Eklat in der Banken-Lobby: Die Nummer eins im Hypothekargeschäft tritt aus der Bankiervereinigung aus. Ab dem Frühling verfolgt die Raiffeisen Gruppe ihre Interessen selber.
Raiffeisen tritt per Ende März 2021 aus der Schweizerischen Bankiervereinigung (SBVg) aus. Dies teilten die Genossenschaftsbanken am Dienstag mit. Die Bankengruppe will sich künftig eigenständig zu gesetzgeberischen und aufsichtsrechtlichen Themen äussern, wie es weiter hiess.
Die Genossenschafter begründeten den Schritt damit, dass sich die Bankenbranche und die Interessen der verschiedenen Akteure auf dem Schweizer Finanzplatz in den vergangenen Jahren stark verändert hätten. Im Rahmen der Erarbeitung der Gruppenstrategie habe Raiffeisen deshalb ihre Rolle in der Mitgestaltung der politischen Rahmenbedingungen kritisch überprüft.
Immer wieder Gräben
Unabhängig vom nun gefällten Entscheid will sich Raiffeisen weiterhin für einen starken schweizerischen Finanzplatz einsetzen und ist an einem einvernehmlichen Verhältnis mit allen relevanten Akteuren interessiert.
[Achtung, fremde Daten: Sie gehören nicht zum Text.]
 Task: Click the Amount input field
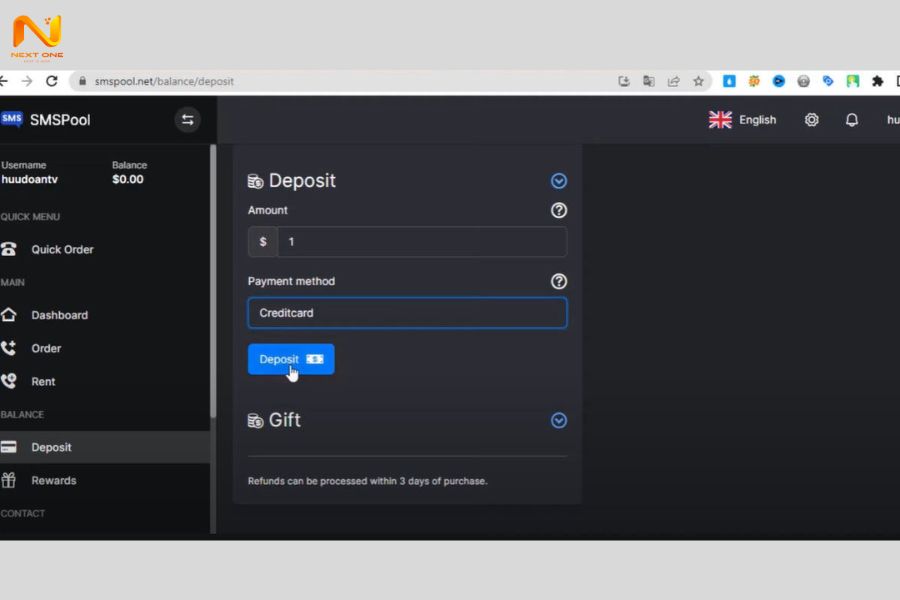pyautogui.click(x=421, y=242)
Raiffeisen Schweiz ist mit Präsident Guy Lachappelle im Verwaltungsrat der SBVg vertreten und eine wichtige Stimme im Dachverband des Swiss Banking. Gleichzeitig gehören die Institute aber auch der Koordination Inlandbanken (KIB) an, die für die Interessen der hiesigen Retailbanken lobbyiert. Zwischen dieser Gruppe, der auch die 24 Schweizer Kantonalbanken, die Migros Bank und der Verband Schweizer Regionalbanken angehören, und der SBVg öffneten sich in der Vergangenheit immer wieder Gräben.
So wurde dem Dachverband vorgeworfen, vor allem die Interessen der international ausgerichteten Gross- und Privatbanken zu vertreten. Die UBS und die Credit Suisse sind die grössten Nettozahler der Bankiervereinigung. Präsident der SBVg ist Herbert Scheidt, Verwaltungsratspräsident des Zürcher Investmenthauses Vontobel.
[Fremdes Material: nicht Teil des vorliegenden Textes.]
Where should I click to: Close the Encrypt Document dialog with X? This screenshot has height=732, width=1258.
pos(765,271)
Fliehkräfte auch bei Versicherungen
Die einst allmächtige Stimme im Metier bebauert nun den Austritt der wichtigen Bankengruppe. In einer eigenen Mitteilung wies die SBVg am Dienstag darauf hin, dass der Verband auch in Zukunft offen für die Mitgliedschaft von Raiffeisenbanken und deren Mitarbeitenden sei. «Die SBVg vertritt in Zukunft sieben von acht Bankengruppen und bleibt damit die führende und repräsentativeStimme der Bankenbranche als Ganzes», so die Banken-Lobby.
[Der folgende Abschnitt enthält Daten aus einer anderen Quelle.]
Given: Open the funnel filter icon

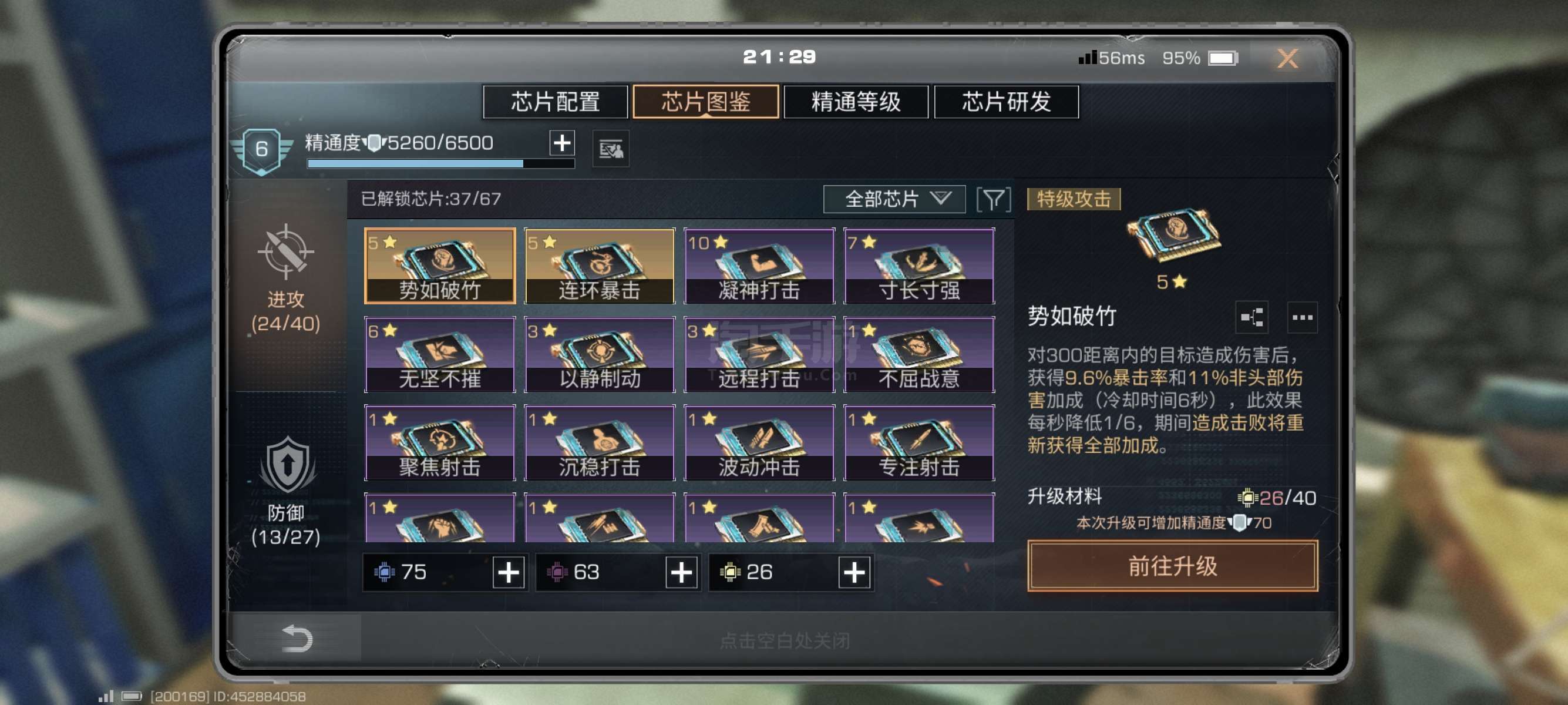Looking at the screenshot, I should 994,200.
Mit der Coronakrise haben sich die Fliehkräfte in der gesamten Finanzbranche offenbar verstärkt. So hatte Ende letzten Oktober der grösste Schweizer Sachversicherer Axa seinen Austritt aus dem Versicherungsverband angekündigt. Gerade grosse Finanzunternehmen kommen nun offenbar zum Schluss, auf eigene Faust ihre Interessen zielgenauer verfechten zu können.